-- PROVIDED INFORMATION --
▬▬▬

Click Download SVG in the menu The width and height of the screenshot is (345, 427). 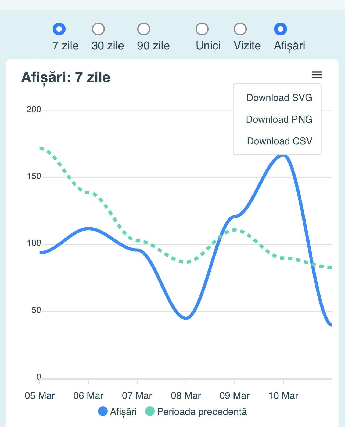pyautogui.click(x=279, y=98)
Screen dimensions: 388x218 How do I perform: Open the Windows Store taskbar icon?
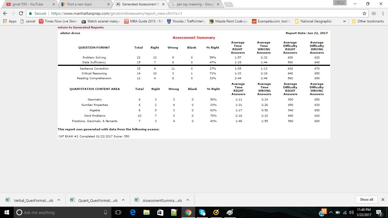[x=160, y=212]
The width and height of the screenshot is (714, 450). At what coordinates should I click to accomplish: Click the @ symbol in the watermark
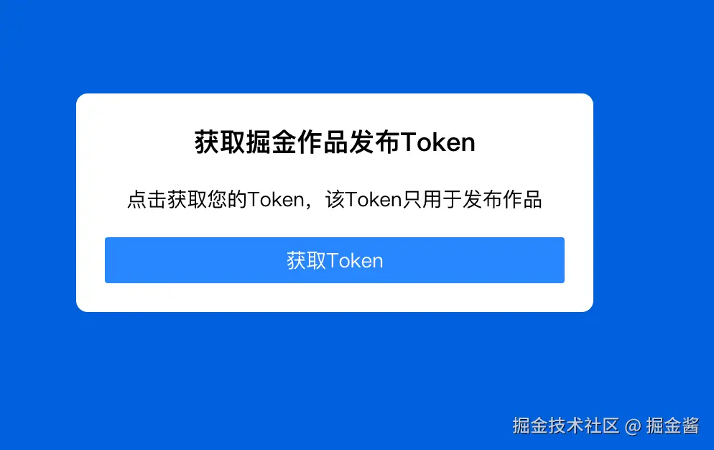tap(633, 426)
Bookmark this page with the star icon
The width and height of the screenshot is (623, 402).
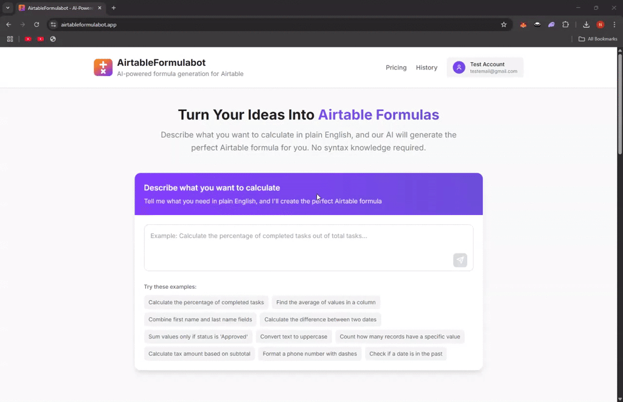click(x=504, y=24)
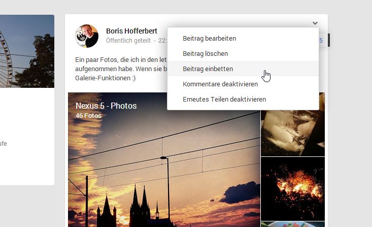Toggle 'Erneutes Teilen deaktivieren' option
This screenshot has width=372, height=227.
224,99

▬▬▬

-- ASSIGNED TASK --
Lines before the one containing "The width and height of the screenshot is (714, 450)." are not wanted; repeat that line and the rest of the listing exactly, leaving out pictures.

-- SOLUTION TO THIS PROBLEM --
The width and height of the screenshot is (714, 450). At what coordinates should I click to accomplish: Click the @ symbol in the watermark
tap(633, 426)
Bookmark this page with the star icon
The width and height of the screenshot is (623, 402).
click(x=504, y=24)
Toggle 'Erneutes Teilen deaktivieren' option
This screenshot has width=372, height=227.
224,99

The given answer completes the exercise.